[[ Provided records open ]]

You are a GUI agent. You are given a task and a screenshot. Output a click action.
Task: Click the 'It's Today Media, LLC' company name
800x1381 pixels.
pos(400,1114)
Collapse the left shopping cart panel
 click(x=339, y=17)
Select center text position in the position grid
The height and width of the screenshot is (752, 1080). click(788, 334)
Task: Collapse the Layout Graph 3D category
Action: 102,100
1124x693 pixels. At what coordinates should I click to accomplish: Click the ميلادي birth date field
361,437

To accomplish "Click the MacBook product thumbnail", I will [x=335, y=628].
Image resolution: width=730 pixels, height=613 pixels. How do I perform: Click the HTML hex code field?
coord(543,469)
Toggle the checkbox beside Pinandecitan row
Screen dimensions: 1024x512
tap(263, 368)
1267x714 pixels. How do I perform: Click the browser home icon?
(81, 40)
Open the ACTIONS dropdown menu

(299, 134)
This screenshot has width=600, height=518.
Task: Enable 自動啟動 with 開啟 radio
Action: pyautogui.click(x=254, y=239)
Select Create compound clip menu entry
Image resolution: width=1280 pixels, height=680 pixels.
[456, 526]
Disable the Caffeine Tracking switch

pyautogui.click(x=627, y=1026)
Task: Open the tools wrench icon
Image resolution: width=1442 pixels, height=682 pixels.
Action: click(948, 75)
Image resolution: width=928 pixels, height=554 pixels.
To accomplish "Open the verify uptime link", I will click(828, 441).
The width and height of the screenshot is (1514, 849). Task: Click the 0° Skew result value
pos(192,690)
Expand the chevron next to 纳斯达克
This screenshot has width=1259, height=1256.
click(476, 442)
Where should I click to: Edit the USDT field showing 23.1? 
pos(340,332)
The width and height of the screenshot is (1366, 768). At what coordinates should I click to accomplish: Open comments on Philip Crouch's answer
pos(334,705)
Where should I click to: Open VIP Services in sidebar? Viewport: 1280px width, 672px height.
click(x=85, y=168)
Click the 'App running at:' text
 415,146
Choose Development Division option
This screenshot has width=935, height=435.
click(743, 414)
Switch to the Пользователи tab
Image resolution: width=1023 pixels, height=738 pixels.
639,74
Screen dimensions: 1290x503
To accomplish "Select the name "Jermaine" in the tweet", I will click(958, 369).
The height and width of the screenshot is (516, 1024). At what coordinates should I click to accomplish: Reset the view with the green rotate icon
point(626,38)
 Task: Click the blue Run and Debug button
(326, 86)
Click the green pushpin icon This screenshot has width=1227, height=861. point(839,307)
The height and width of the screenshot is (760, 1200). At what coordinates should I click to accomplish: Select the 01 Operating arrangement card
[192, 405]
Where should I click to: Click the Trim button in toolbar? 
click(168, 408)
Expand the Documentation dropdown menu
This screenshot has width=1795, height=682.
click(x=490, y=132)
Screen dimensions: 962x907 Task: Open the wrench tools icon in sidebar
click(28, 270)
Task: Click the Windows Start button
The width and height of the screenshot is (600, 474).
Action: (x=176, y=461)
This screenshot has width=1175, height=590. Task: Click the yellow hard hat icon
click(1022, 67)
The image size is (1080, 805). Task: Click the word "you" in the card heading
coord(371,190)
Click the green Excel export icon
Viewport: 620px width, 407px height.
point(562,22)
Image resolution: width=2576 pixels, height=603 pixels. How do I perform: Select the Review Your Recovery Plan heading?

[[ Provided records closed ]]

Work item. Could you repeat every record word for word?

Reply to the exercise.
You are a GUI agent. You are given a task and a screenshot. Output a click action.
Task: Click the 'It's Today Media, LLC' company name
800x1381 pixels.
pos(400,1114)
Collapse the left shopping cart panel
 click(x=339, y=17)
Select center text position in the position grid
The height and width of the screenshot is (752, 1080). click(788, 334)
Task: Collapse the Layout Graph 3D category
Action: 102,100
1124x693 pixels. At what coordinates should I click to accomplish: Click the ميلادي birth date field
361,437

To accomplish "Click the MacBook product thumbnail", I will [x=335, y=628].
Image resolution: width=730 pixels, height=613 pixels. How do I perform: Click the HTML hex code field?
coord(543,469)
Toggle the checkbox beside Pinandecitan row
Screen dimensions: 1024x512
tap(263, 368)
1267x714 pixels. How do I perform: Click the browser home icon?
(81, 40)
Open the ACTIONS dropdown menu

(299, 134)
This screenshot has width=600, height=518.
Task: Enable 自動啟動 with 開啟 radio
Action: pyautogui.click(x=254, y=239)
Select Create compound clip menu entry
Image resolution: width=1280 pixels, height=680 pixels.
[456, 526]
Disable the Caffeine Tracking switch

pyautogui.click(x=627, y=1026)
Task: Open the tools wrench icon
Image resolution: width=1442 pixels, height=682 pixels.
Action: click(948, 75)
Image resolution: width=928 pixels, height=554 pixels.
To accomplish "Open the verify uptime link", I will click(828, 441).
The width and height of the screenshot is (1514, 849). Task: Click the 0° Skew result value
pos(192,690)
Expand the chevron next to 纳斯达克
This screenshot has width=1259, height=1256.
click(476, 442)
Where should I click to: Edit the USDT field showing 23.1? 
pos(340,332)
The width and height of the screenshot is (1366, 768). At what coordinates should I click to accomplish: Open comments on Philip Crouch's answer
pos(334,705)
Where should I click to: Open VIP Services in sidebar? Viewport: 1280px width, 672px height.
click(x=85, y=168)
Click the 'App running at:' text
 415,146
Choose Development Division option
This screenshot has width=935, height=435.
click(743, 414)
Switch to the Пользователи tab
Image resolution: width=1023 pixels, height=738 pixels.
639,74
Screen dimensions: 1290x503
To accomplish "Select the name "Jermaine" in the tweet", I will click(958, 369).
The height and width of the screenshot is (516, 1024). At what coordinates should I click to accomplish: Reset the view with the green rotate icon
point(626,38)
 Task: Click the blue Run and Debug button
(326, 86)
Click the green pushpin icon This screenshot has width=1227, height=861. point(839,307)
The height and width of the screenshot is (760, 1200). At what coordinates should I click to accomplish: Select the 01 Operating arrangement card
[192, 405]
Where should I click to: Click the Trim button in toolbar? 
click(168, 408)
Expand the Documentation dropdown menu
This screenshot has width=1795, height=682.
click(x=490, y=132)
Screen dimensions: 962x907 Task: Open the wrench tools icon in sidebar
click(28, 270)
Task: Click the Windows Start button
The width and height of the screenshot is (600, 474).
Action: (x=176, y=461)
This screenshot has width=1175, height=590. Task: Click the yellow hard hat icon
click(1022, 67)
The image size is (1080, 805). Task: Click the word "you" in the card heading
coord(371,190)
Click the green Excel export icon
Viewport: 620px width, 407px height.
point(562,22)
Image resolution: width=2576 pixels, height=603 pixels. How do I perform: Select the Review Your Recovery Plan heading?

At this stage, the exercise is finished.